La ricetta: palette di Fico d’India arrosto

Standard

Uno spettacolare Fico d’India che ho fotografato a Catania, davanti al Castello Ursino, durante l’ultimo viaggio in Sicilia di maggio.

Trovo bellissimo il fatto che il tronco sia costituito dalle palette più vecchie, diventate con il passare del tempo legnose. Lo si può notare osservando la parte bassa del tronco, dove non si riescono più distinguere le singole palette l’una dall’altra, e poi risalendo con lo sguardo lungo il tronco, fino ad incontrare una paletta che è già legnosa ma mantiene ancora la sua forma.

Le palette più giovani, di colore verde brillante e ancora di piccole dimensioni, possono essere mangiate. L’ho appreso dagli amici messicani che viaggiavano con me: e infatti a loro, alla vista di tutti gli enormi fichi d’india presenti ovunque, venivano le lacrime agli occhi e l’acquolina alla bocca! Alla fine, abbiamo compiuto un raid lungo una statale, raccogliendo con un coltello affilato un panierino di palette, che poi abbiamo accuratamente pulito dalle spine, una volta giunti a casa, e successivamente cucinato. Purtroppo non ho scattato alcuna foto che documenti il momento. Abbiamo tagliuzzato il bordo di ogni paletta in modo da formare una specie di “manina”, poi le abbiamo arrostite sulla griglia, e condite con limone oppure con formaggio grattugiato! Ottime, hanno un sapore simile a quello del carciofo!!! Si possono anche mangiare crude in insalata, oppure farle bollire a tocchetti insieme a cipolla e peperoncino e consumarle come contorno di un piatto di carne. Alla prossima occasione dovrò provare anche queste ricette!
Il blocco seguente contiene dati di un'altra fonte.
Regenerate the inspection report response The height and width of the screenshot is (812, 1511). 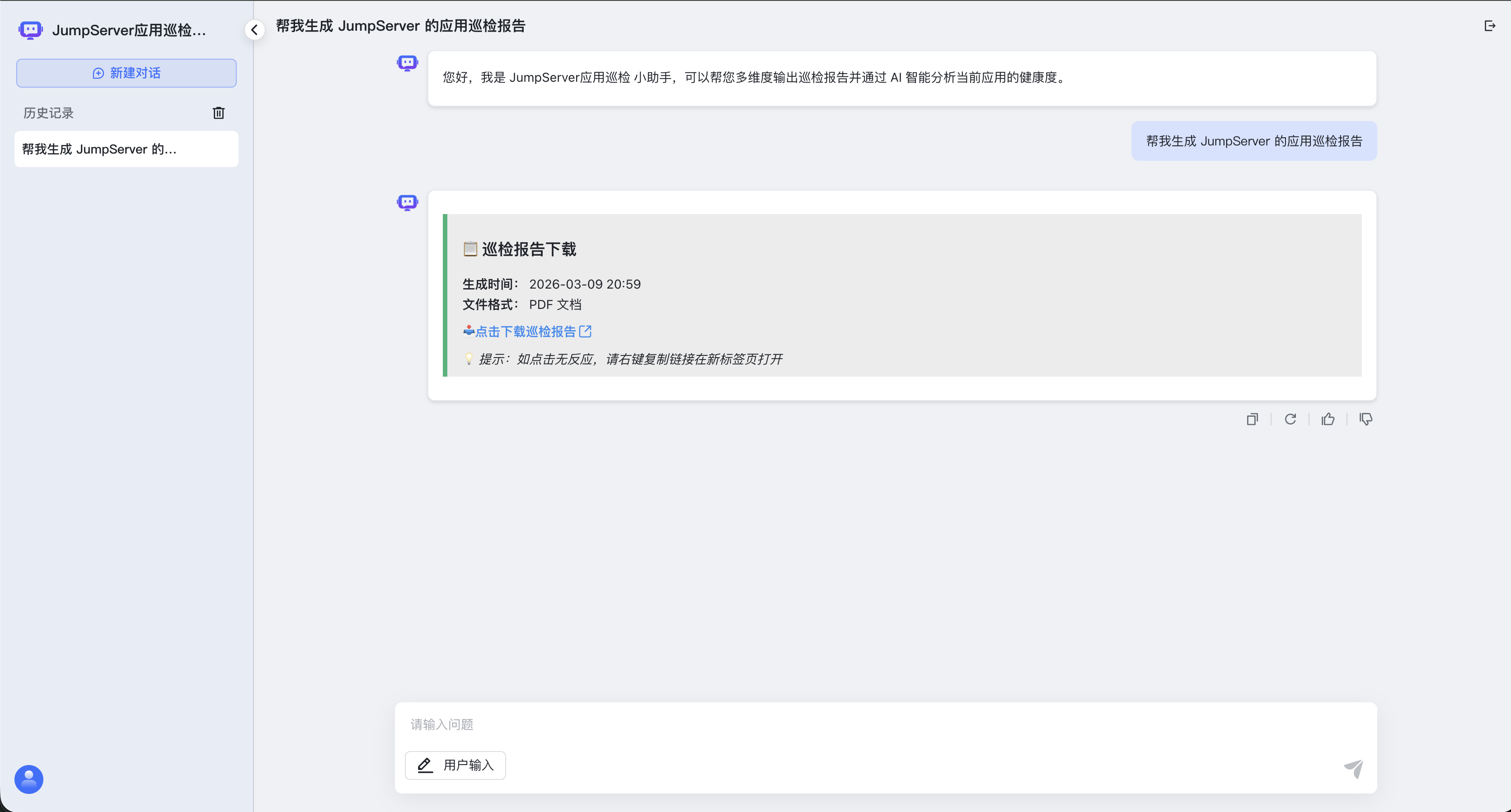coord(1290,419)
Da talea a pianta 3: un fico d’India da Castiglioncello

Standard

Lo scorso 22 aprile, in una delle poche (sinora) giornate di bel tempo di questa primavera, ho passato una giornata a Castiglioncello, passeggiando in pineta e percorrendo poi tutto il lungomare fino a Caletta. Tutte le estati della mia infanzia le ho passate a Castiglioncello, e per questo motivo ogni angolo mi è caro, dal Castello Pasquini dove ho visto il mio primo balletto, al minigolf, al passaggio a livello dove si andava a vedere passare il treno. L’odore della pineta è come la madeleine di Proust, e ogni svolta del lungomare rievoca ricordi.
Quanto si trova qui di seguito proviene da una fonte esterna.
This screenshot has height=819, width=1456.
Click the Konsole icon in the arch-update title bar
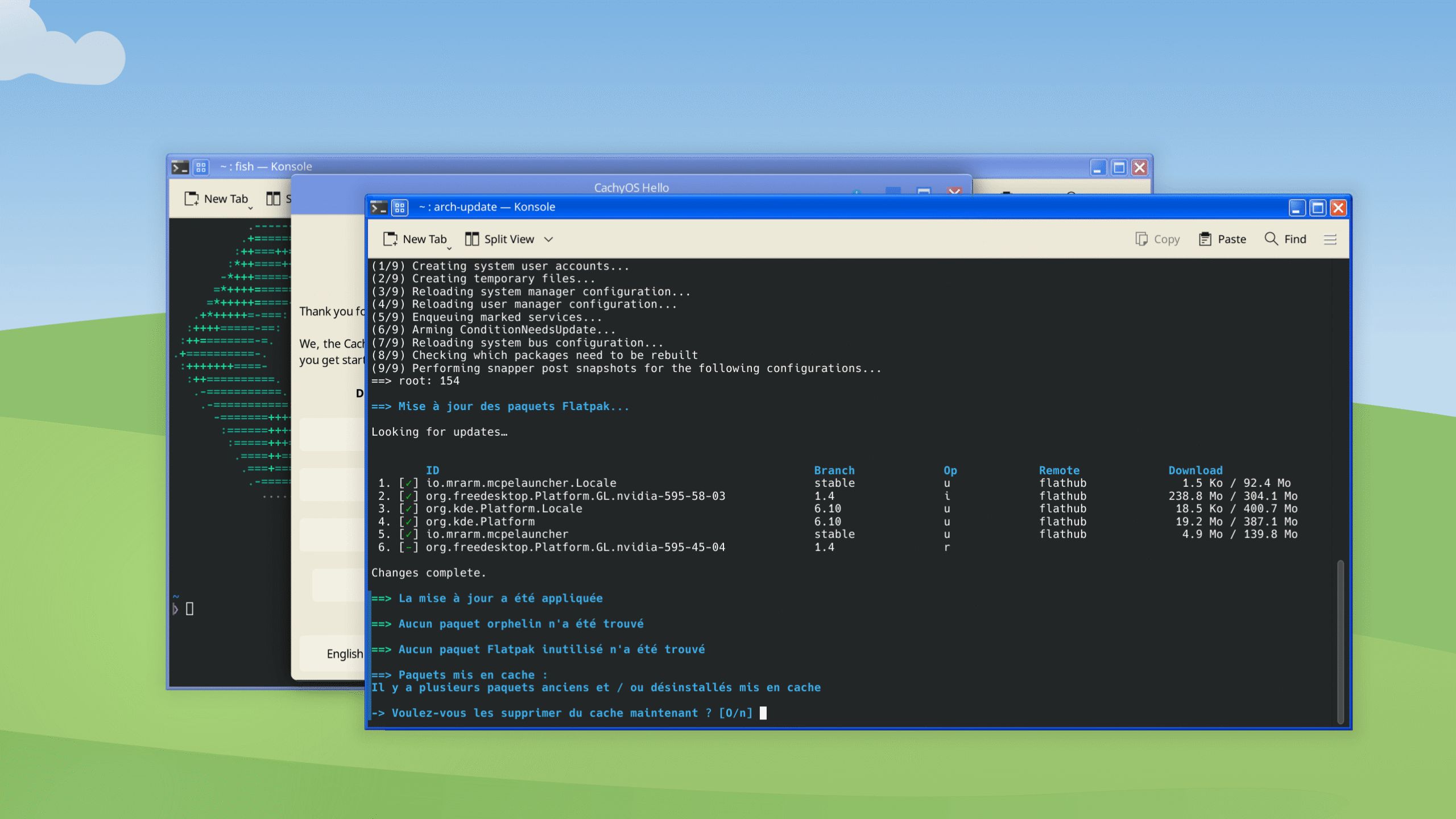click(x=378, y=208)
Durante la passeggiata sul mare, ho notato una pianta di fico d’India, a cui si era staccata una paletta. Le palette delle Opuntie sono molto delicate, e spesso basta un tocco inavvertito per farle cadere. Sinora avevo acquistato un paio di piccole Opuntie nane (Opuntia microdays velour e Opuntia microdays ondulata) e due Opuntie crestate (Opuntia cilindrica crestata e Opuntia vestita crestata), ma non ero mai stata attratta dalle specie grandi, anche per una questione di opportunità: come trovare spazio nel mio terrazzo nel caso di un clamoroso successo di coltivazione? Però vedere la paletta a terra mi dispiaceva, e quindi l’ho presa e messa in un vasetto.

Se ci fosse bisogno di un ulteriore elemento per dimostrare la straordinaria vitalità delle piante grasse, eccolo! Non sono passati neppure due mesi, e la talea sembra aver già radicato: infatti da due delle areole iniziano a spuntare due nuove palette, che in termine tecnico chiameremo cladodi. Nelle piante appartenenti al genere Opuntia, i rami si sono trasformati sostanzialmente nelle palette (ed in effetti negli esemplari maturi lignificano costituendo il tronco vero e proprio), mentre le foglie sono presenti solo sulle palette più giovani, hanno la forma di linguette cilindriche (è possibile vederne nella foto in basso a destra), e scompaiono precocemente.